Biomarker 11-dh-TXB2 in Blood and Urine Samples From Patients With Prostate Cancer and Healthy Volunteers

Prostate Cancer Clinical Trial

Official title:

Pilot Study of the Role of 11-dh-TXB2 in Prostate Cancer Screening and Diagnosis

Clinical Trial Details — Status: Completed

Administrative data

• NCT number: NCT00984919
• Other study ID #: CDR0000654093
• Secondary ID: P30CA022453WSU-2
• Status: Completed
• Phase: N/A
• First received: September 24, 2009
• Last updated: February 12, 2016
• Start date: November 2009
• Est. completion date: February 2011

Study information

• Verified date: February 2016
• Source: Barbara Ann Karmanos Cancer Institute
• Contact: n/a
• Is FDA regulated: No
• Health authority: United States: Federal Government
• Study type: Observational

Clinical Trial Summary

RATIONALE: Studying samples of blood and urine from patients with cancer in the laboratory may help doctors identify biomarkers related to cancer.

PURPOSE: This research study is looking at a biomarker, 11-dh-TXB2, in blood and urine samples from patients with prostate cancer and healthy volunteers.

Description:

OBJECTIVES:

• To identify a potential novel marker of prostate cancer in the blood and urine, 11-dh-TXB2, to be used as a screening tool for prostate cancer as well as in detection of early relapse in patients previously treated for early-stage prostate cancer.

OUTLINE: Blood and urine samples are collected and analyzed for plasma and urinary 11-dh-TXB2 levels by HPLC and tandem-mass spectrometry.

Recruitment information / eligibility

• Status: Completed
• Enrollment: 10
• Est. completion date: February 2011
• Est. primary completion date: January 2011
• Accepts healthy volunteers: Accepts Healthy Volunteers
• Gender: Male
• Age group: 40 Years to 120 Years

Eligibility

DISEASE CHARACTERISTICS:

• Meets one of the following criteria:

• Histopathologically confirmed prostate cancer meeting 1 of the following criteria:

• Newly diagnosed untreated disease

• Received prior local therapy (prostatectomy, definitive radiotherapy, brachytherapy, or cryotherapy) with no evidence of disease activity (defined as serum PSA < 0.4 ng/mL post therapy) and by imaging studies

• Experienced biochemical failure (defined as rise in serum PSA = 0.4 ng/mL post therapy)

• Healthy volunteer (clinic patient with no history of clinically significant malignancies within the past 6 months)

PATIENT CHARACTERISTICS:

• No clinical evidence of liver cirrhosis or chronic liver disease (i.e., evidence of ascites or severe coagulopathy)

• No active prostatitis

PRIOR CONCURRENT THERAPY:

• See Disease Characteristics

• More than 30 days since prior and no concurrent regular antiplatelet agents (including aspirin, anagrelide, cilastazole, clopidogrel, dipyridamole, pentoxiphylline, sulfinpyrazone, or ticlopidine)

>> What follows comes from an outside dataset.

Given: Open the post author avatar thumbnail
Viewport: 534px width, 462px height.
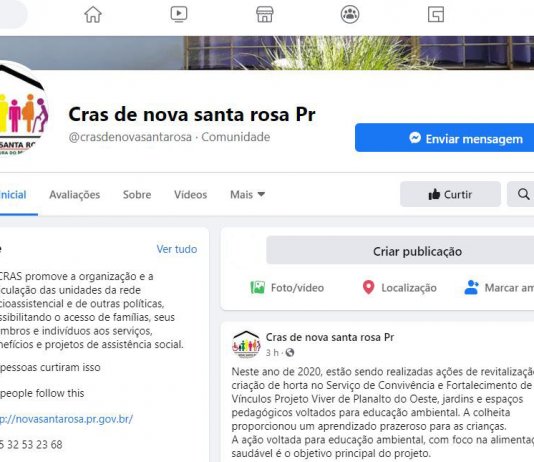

• More than 7 days since prior and no concurrent NSAIDs (including ibuprofen, celecoxib, diclofenac, diflunisal, etodolac, fenoprofen, flurbiprofen, indomethacin, ketoprofen, meclofenamate, mefenamic acid, nabumetone, naproxen, oxaprozin, piroxicam, sulindac, or tolmetin)

Study Design

Observational Model: Case Control, Time Perspective: Prospective

Related Conditions & MeSH terms

• Prostate Cancer
• Prostatic Neoplasms

Intervention

Other:
• high performance liquid chromatography

• laboratory biomarker analysis

• mass spectrometry

Locations

Country	Name	City	State
United States	Barbara Ann Karmanos Cancer Institute	Detroit	Michigan

Sponsors (2)

Lead Sponsor	Collaborator
Barbara Ann Karmanos Cancer Institute	National Cancer Institute (NCI)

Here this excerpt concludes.